MarginaliaSearch/code/libraries/coded-sequence/readme.md
Viktor Lofgren 5461634616 (doc) Add readme.md for coded-sequence library
This commit introduces a readme.md file to document the functionality and usage of the coded-sequence library. It covers the Elias Gamma code support, how sequences are encoded, and methods the library offers to query sequences, iterate over values, access data, and decode sequences.
2024-06-24 14:28:51 +02:00

1.5 KiB

The coded-sequence library offers tools for encoding sequences of integers with a variable-length encoding.

The Elias Gamma code is supported: https://en.wikipedia.org/wiki/Elias_gamma_coding

The GammaCodedSequence class stores a sequence of ascending non-negative integers in a byte buffer. The encoding also stores the length of the sequence (as a gamma-coded value), which is used in decoding.

Sequences are encoded with the GammaCodedSequence.of()-method, and require a temporary buffer to work in.

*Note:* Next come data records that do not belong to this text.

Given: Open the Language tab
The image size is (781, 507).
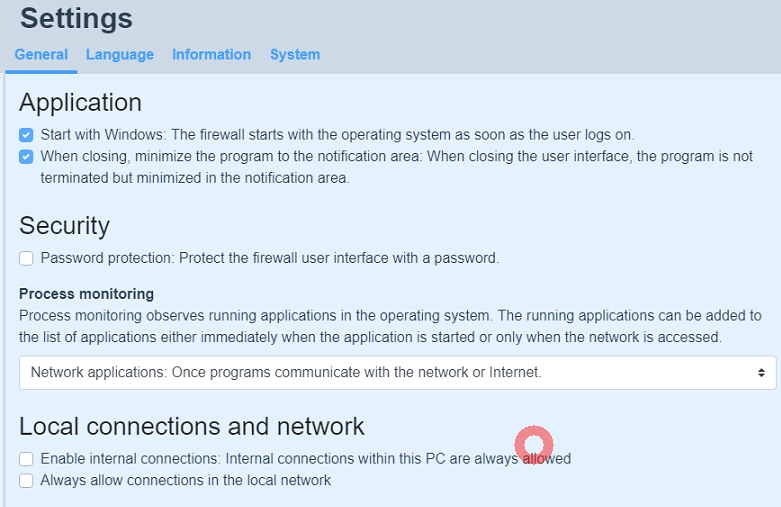Looking at the screenshot, I should pos(120,55).
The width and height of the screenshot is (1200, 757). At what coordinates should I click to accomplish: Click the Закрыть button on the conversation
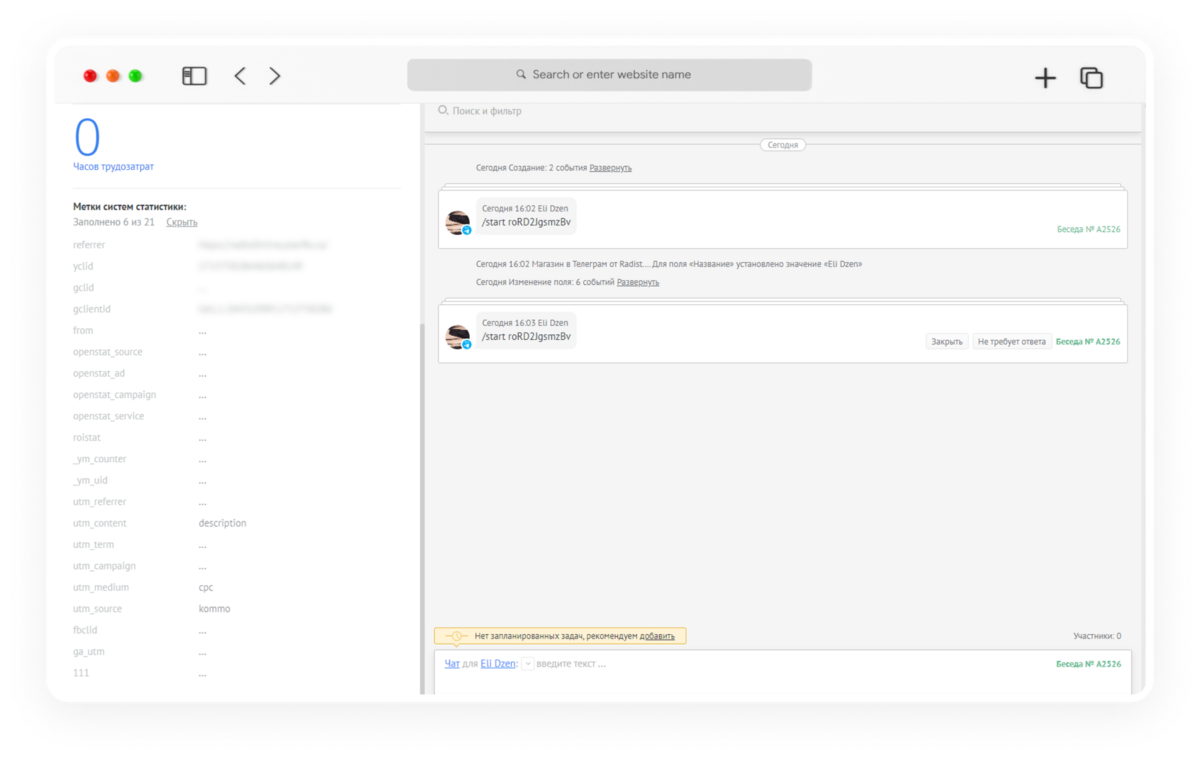pyautogui.click(x=947, y=342)
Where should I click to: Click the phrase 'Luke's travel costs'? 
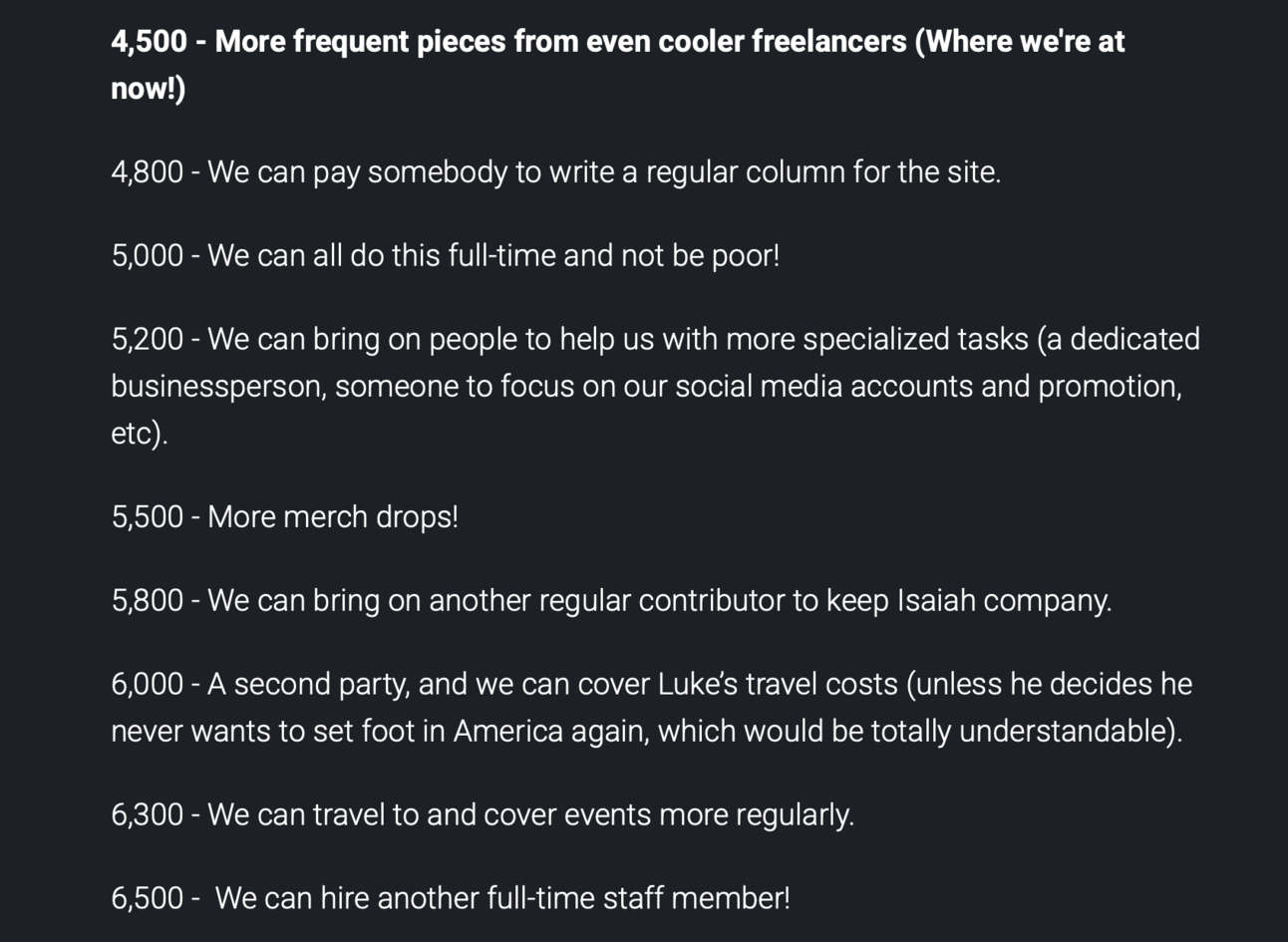point(778,685)
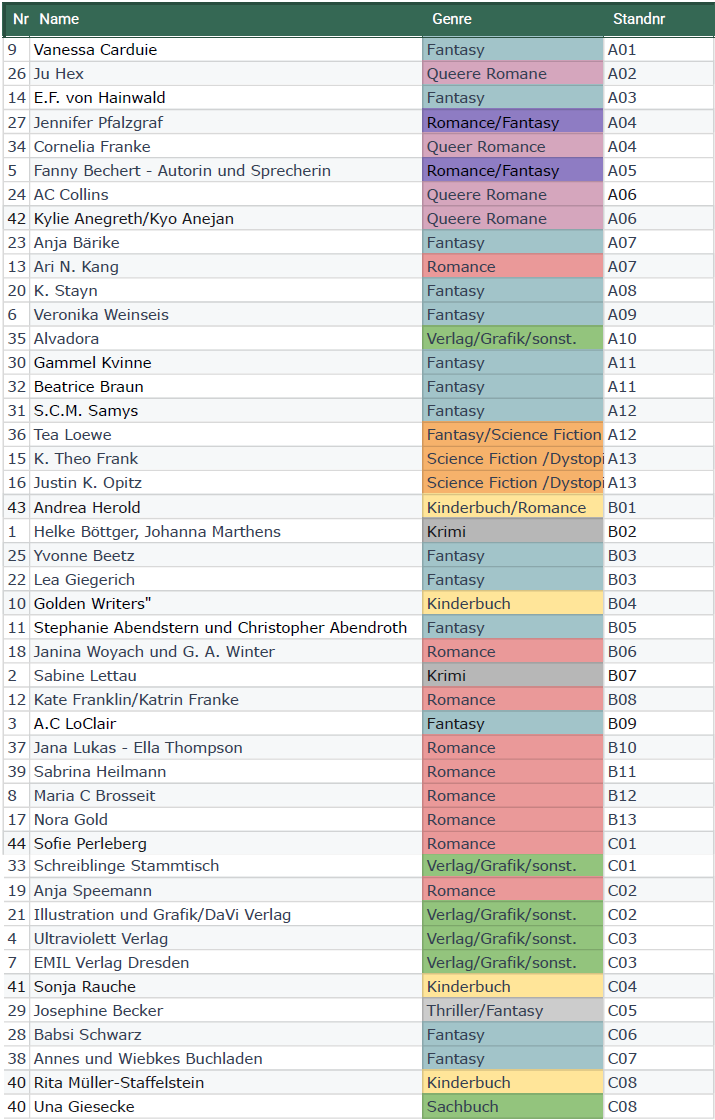Select Josephine Becker's Thriller/Fantasy cell
715x1120 pixels.
coord(513,1011)
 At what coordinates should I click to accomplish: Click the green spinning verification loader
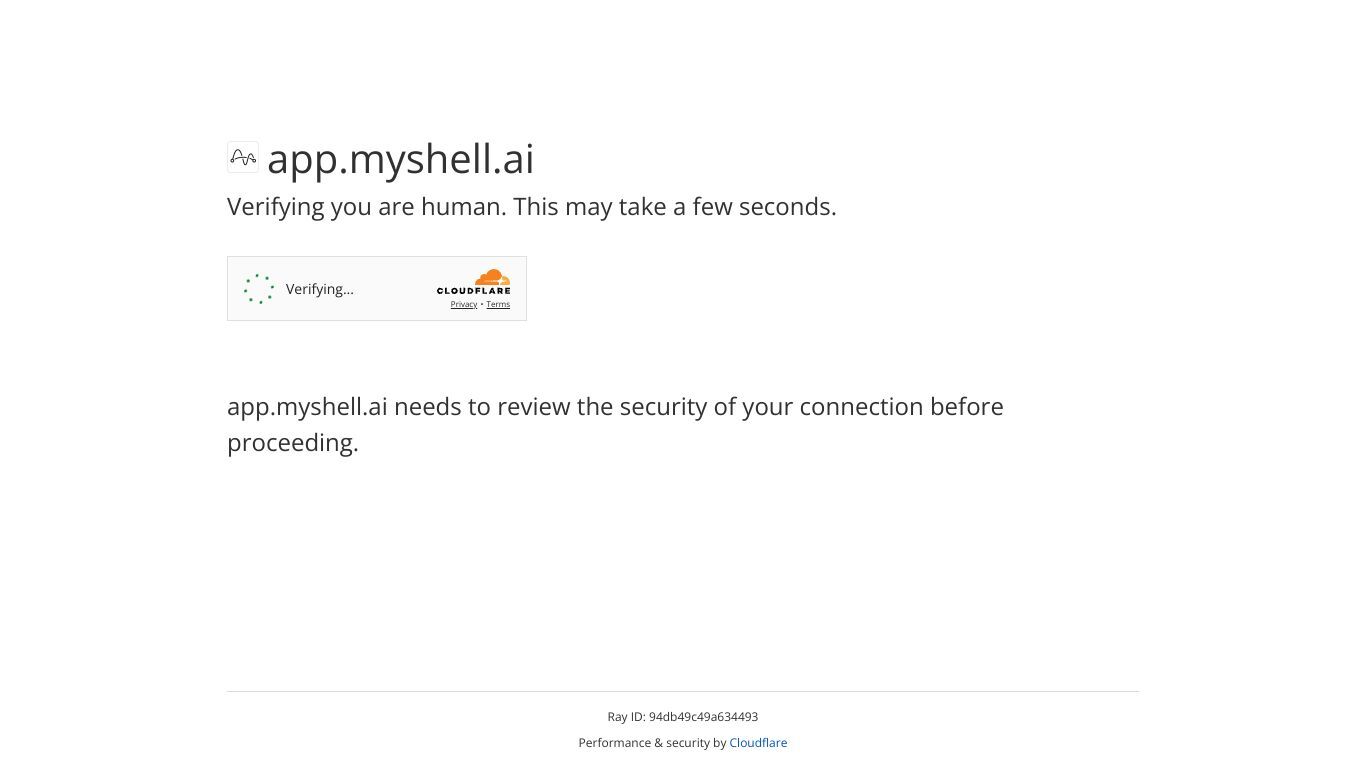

// allocate a temporary buffer to work in, this is reused
// for all operations and will not hold the final result
ByteBuffer workArea = ByteBuffer.allocate(1024);

// create a new GammaCodedSequence with the given values
var gcs = GammaCodedSequence.of(workArea, 1, 3, 4, 7, 10);

The GammaCodedSequence class provides methods to query the sequence, iterate over the values, and access the underlying binary representation.

// query the sequence 
int valueCount = gcs.valueCount();
int bufferSize = gcs.bufferSize();

// iterate over the values
IntIterator iter = gcs.iterator();
IntList values = gcs.values();

// access the underlying data (e.g. for writing)
byte[] bytes = gcs.bytes();
ByteBuffer buffer = gcs.buffer();

The GammaCodedSequence class also provides methods to decode a sequence from a byte buffer or byte array.

// decode the data
var decodedGcs1 = new GammaCodedSequence(buffer);
var decodedGcs2 = new GammaCodedSequence(buffer, start, end);
var decodedGcs3 = new GammaCodedSequence(bytes);